Document section.
★ ★ ★

Russ Martin, a Canadian catcher with Coltrane as one of his middle names?  Just one more reason to like him, in my book. 

Nicely done, Rob. 

scottt - Friday, June 08 2007 @ 06:31 PM EDT (#169580) #
Nothing to say about Tony Abreu? Did he just take over at 3B?

This could be another painful trip. Hopefully not. The Dodgers are on a losing streak. Time to play quietly.

Rob - Friday, June 08 2007 @ 06:46 PM EDT (#169582) #
Late addition:

Matt Kemp:
The Bison was just called up. Ramon Martinez, referred to above as Lucille II for good reason, is gone. Kemp's 22 and has hit well since being drafted. His mom thinks he's cool.
dalimon5 - Friday, June 08 2007 @ 08:08 PM EDT (#169585) #
Roy Halladay (1998 2005)
Pitches: 1. Cutter (93) 2. Sinker (93) 3. Curve 4. Splitter
Source: Blue Jays catcher Tom Wilson in The Toronto Sun (6/12/2003, Bob Elliott)

Note: Many would argue that Halladay's curveball, of the 12-to-6 variety, is actually his best pitch. And at least one source suggests he sometimes gets his fastball into the 97-m.p.h. neighborhood.

This was posted on a scouting report by Rob Neyer. I know Halladay's stuff is electric, and that his curveball is one of the best, but a 97 mph fastball?
Noah - Saturday, June 09 2007 @ 01:27 AM EDT (#169592) #
so is there some concern now about Jeremy Accardo?  Two straight games he's now cost us, what options do we go with now. 

Im starting to wonder how far along Brandon Leauge is in his rehab because he'd look pretty damn good in the closer role right now.  Otherwise Im about ready to give Casey Janssen a go because Accardo needs to take some time to kiss up to sweet old lady bench.

Gerry - Saturday, June 09 2007 @ 08:58 AM EDT (#169601) #

It is hard to second guess pitch calling as we don't know what the Jays game plan is for each hitter, but....  Rance Mulliniks was critical of the fastball call to Luis Gonzalez before he hit the home run.  Mulliniks was saying that McGowan should throw a hard breaking ball but then Gonzalez hit the fastball out.  Credit to Mullininks there.  In the tenth inning why throw a fastball to Saenz, a fastball hitter?

★ ★ ★

Recorded data.
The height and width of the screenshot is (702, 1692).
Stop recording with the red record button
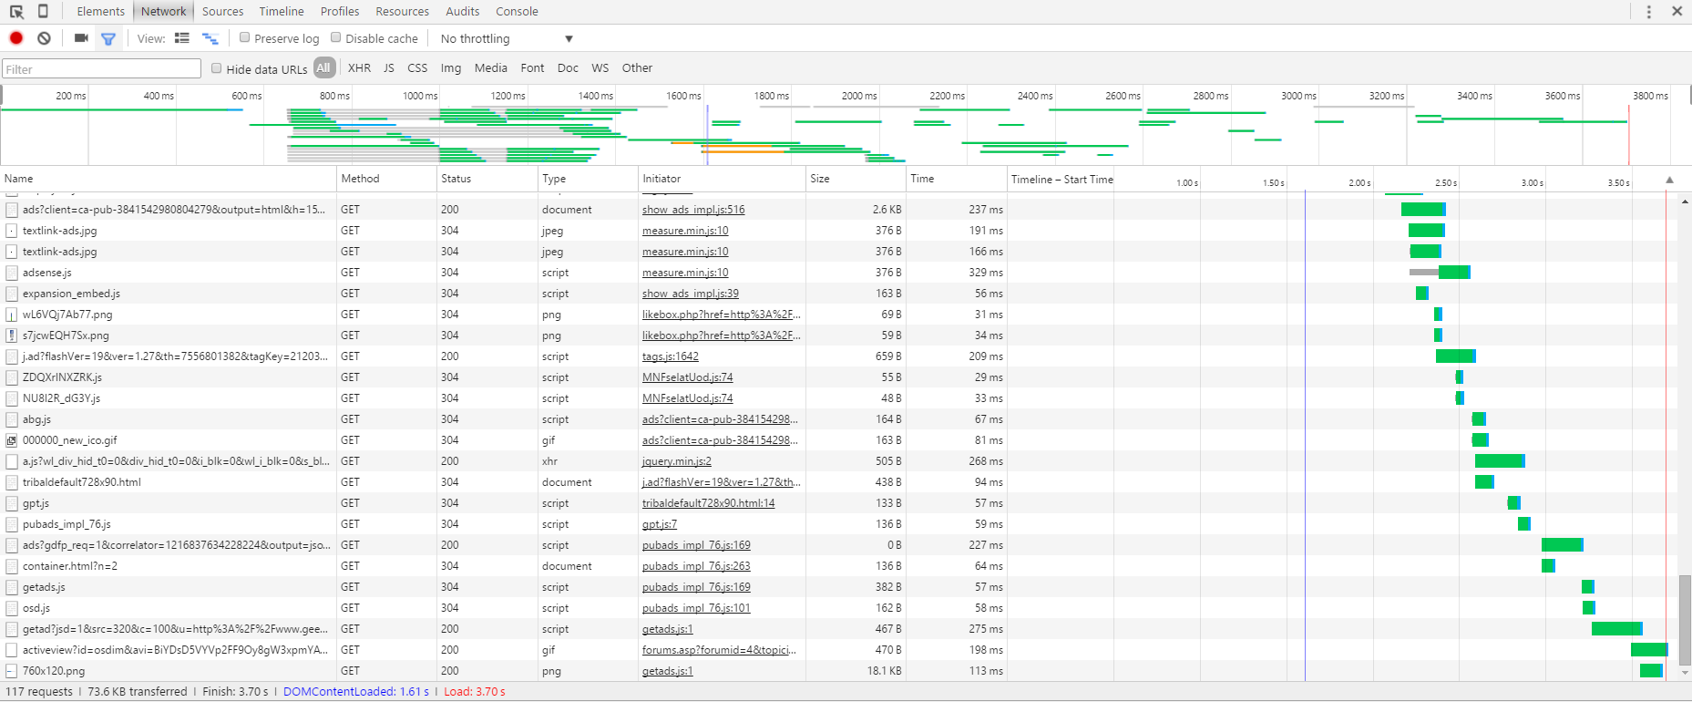[x=16, y=38]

★ ★ ★

Prompt 1.
In the baseball comment thread, who criticized the fastball call to Luis Gonzalez before he hit the home run?
Prompt 2.
Repeat the part of the baseball comment thread between "Rob - Friday, June" and "thinks he's cool.", inclusive.
Prompt 3.
List every pitch the baseball comment thread names in Roy Halladay's numbered list of pitches.

Full output 1.
Rance Mulliniks

Full output 2.
Rob - Friday, June 08 2007 @ 06:46 PM EDT (#169582) #
Late addition:

Matt Kemp:
The Bison was just called up. Ramon Martinez, referred to above as Lucille II for good reason, is gone. Kemp's 22 and has hit well since being drafted. His mom thinks he's cool.

Full output 3.
Cutter, Sinker, Curve, Splitter